+++ Text +++
A group of users were trying to implement a simple, terminal-based video game and found the performance under Windows Terminal to be entirely unsuitable for such a task. The performance issue can be replicated by repeatedly drawing a “rainbow” and measuring how many frames per second (FPS) we can achieve. The one below has 20 distinct colors and can be drawn at around 30 FPS on my Surface Book with an Intel i7-6700HQ CPU. However, if we draw the same rainbow with 21 or more distinct colors it would drop down to less than 10 FPS. This drop is consistent and doesn’t get worse even with thousands of distinct colors.
Initial investigation with Windows Performance Analyzer
Initially the culprit wasn’t immediately obvious of course. Does the performance drop because we’re misusing Direct2D or DirectWrite? Does our virtual terminal (VT) sequence parser have any issues with quickly processing colors? We usually begin any performance investigations with Windows Performance Analyzer (WPA). It requires us to create an “.etl” trace file, which we can be done using Windows Performance Recorder (WPR).
The “Flame by Process” view inside WPA is my personal favorite. In a flame graph each horizontal bar represents a specific function call. The widths of the bars correspond to the total CPU time spent within that function, including time spent in all functions it calls recursively. This makes it trivial to visually spot changes between two flame graphs of the same application, or to find outliers which are easily visible as overly wide bars.
To replicate this investigation, you’ll need to install Windows Terminal 1.12 as well as a tool, called rainbowbench. After compiling rainbowbench with cmake and your favorite compiler, you should run the commands rainbowbench 20 and rainbowbench 21 for at least 10 seconds each inside Windows Terminal. Make sure to have Windows Performance Recorder (WPR) running and recording a performance trace for you during that time. Afterwards you can open the .etl file with Windows Performance Analyzer (WPA). Within the menu bar you can tell WPA to “Load Symbols” for you.
+++ Data block +++
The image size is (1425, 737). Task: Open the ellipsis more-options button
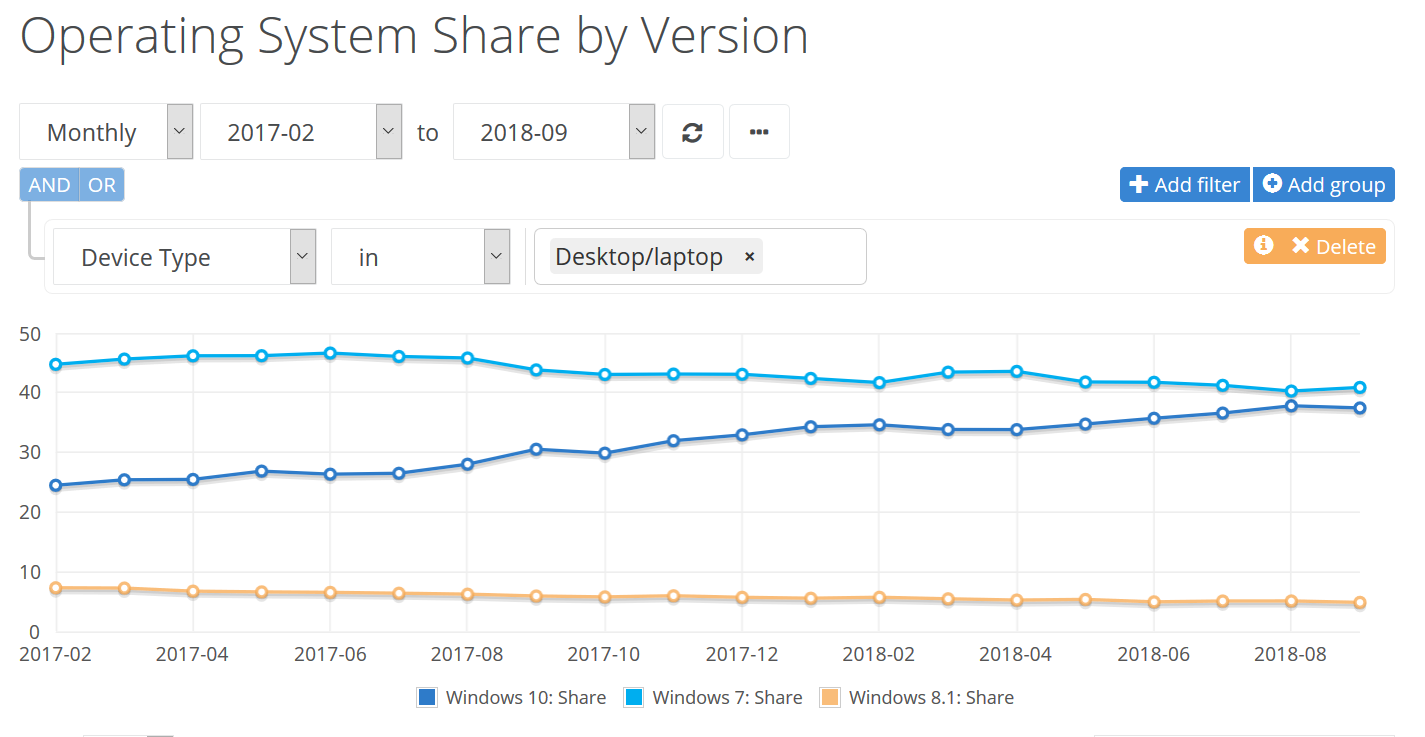[759, 132]
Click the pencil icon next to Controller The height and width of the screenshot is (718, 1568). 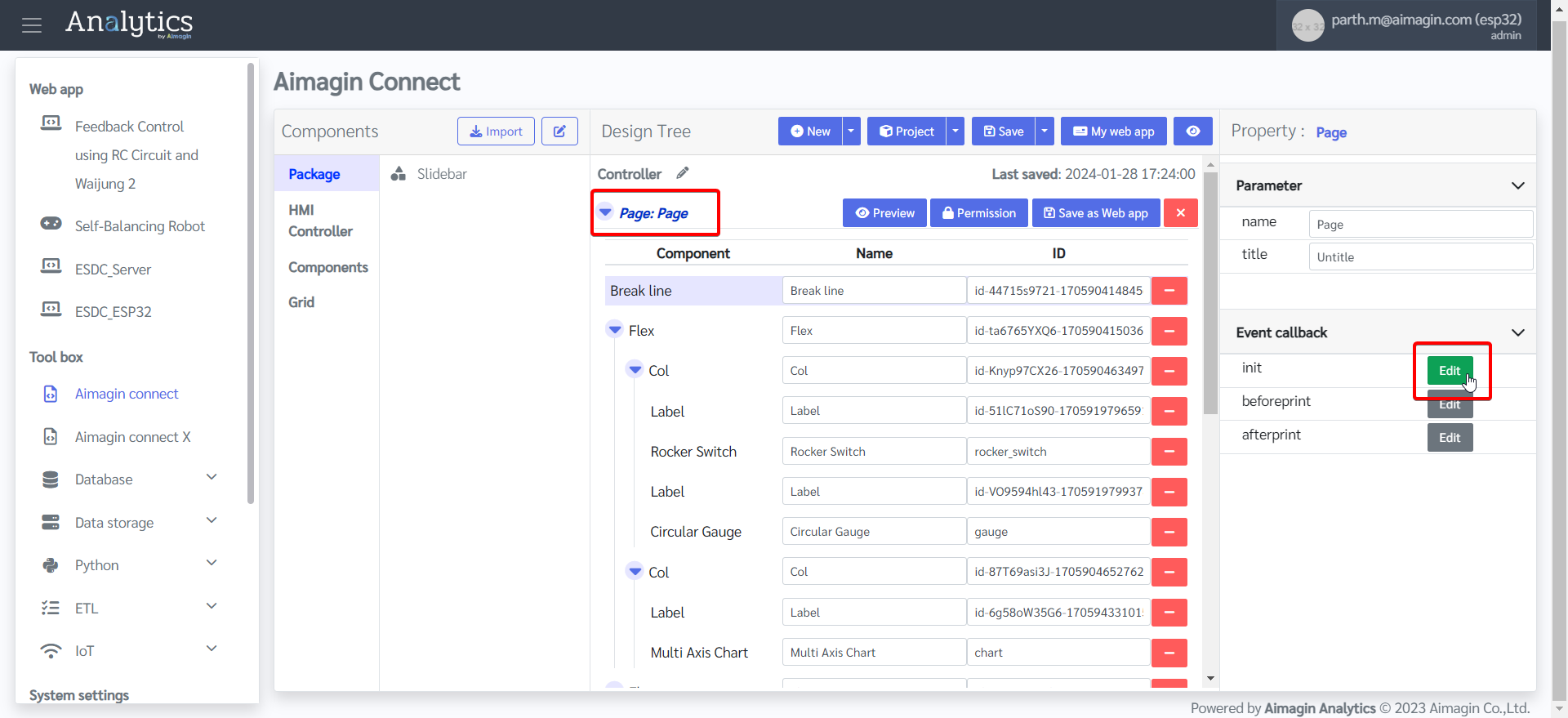tap(683, 173)
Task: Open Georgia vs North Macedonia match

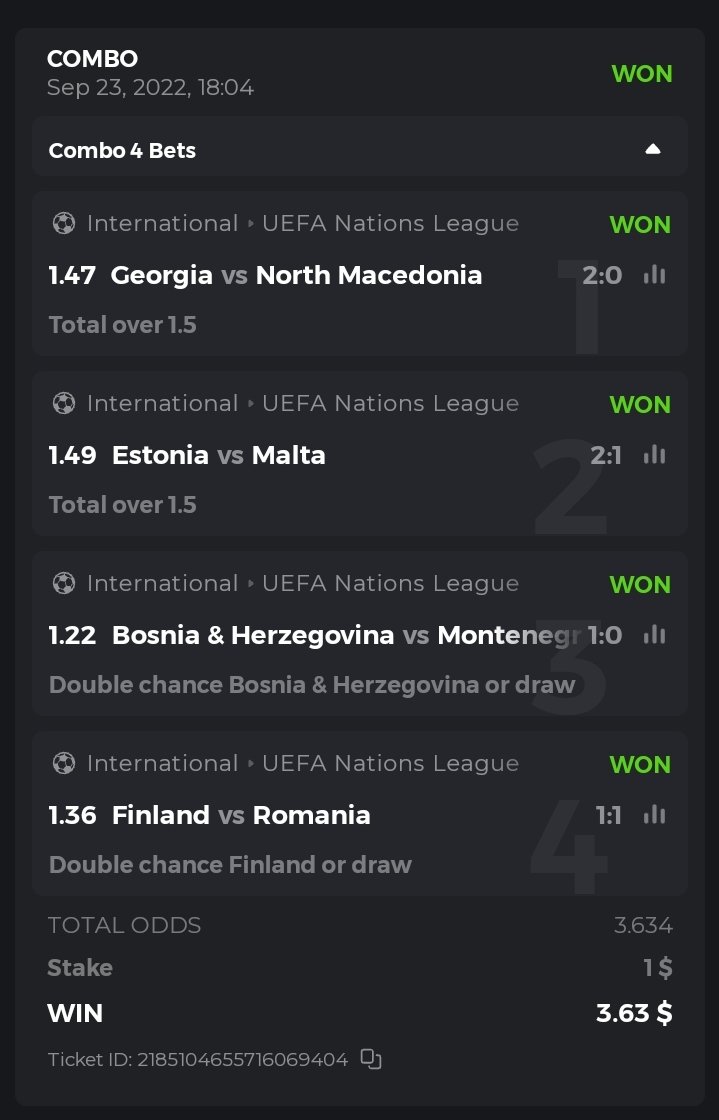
+++
**Description of the task**
Carry on the account of the Windows Terminal color performance investigation, picking up after its final sentence.

**Output of the task**
On the left side in the image above we can see the CPU usage of our text rendering thread when it’s continuously redrawing the same 20 distinct colors and on the right side if we draw 21 colors instead. Thanks to the flame graph we can immediately spot that a drastic change in behavior inside Direct2D must have taken place and that the likely culprit is a function called TextLookupTableAtlas::Fill6x5ContrastRow inside Direct2D. An “atlas” in a graphical application is usually referring to a texture atlas and considering how Direct2D uses the GPU for rendering by default, this is likely code dealing with a texture atlas on the GPU. Luckily several tools already exist with which we can easily debug applications running on the GPU.
PIX and RenderDoc – Debug graphical performance issues with ease
While PIX offers support for packaged applications like Windows Terminal (which PIX refers to as “UWP”) and a large number of helpful metrics out of the box, I found it easier to generate the following visualizations using RenderDoc. Both applications work almost identical however, which makes it easy to switch between them.
Windows Terminal ships with a modern version of conhost.exe, called OpenConsole.exe, featuring several enhancements not present in conhost.exe, one of which are alternative rendering engines. You can find and run OpenConsole.exe from inside Windows Terminal’s application package, or from one of Terminal’s release archives. Afterwards you can create a DWORD key at HKEY_CURRENT_USERConsoleUseDx and assign it the value 0 to get the classic GDI text renderer, 1 for the standard Direct2D renderer and 2 for the new Direct3D engine which solves this issue. This trick is helpful for RenderDoc, which doesn’t support packaged applications like Windows Terminal.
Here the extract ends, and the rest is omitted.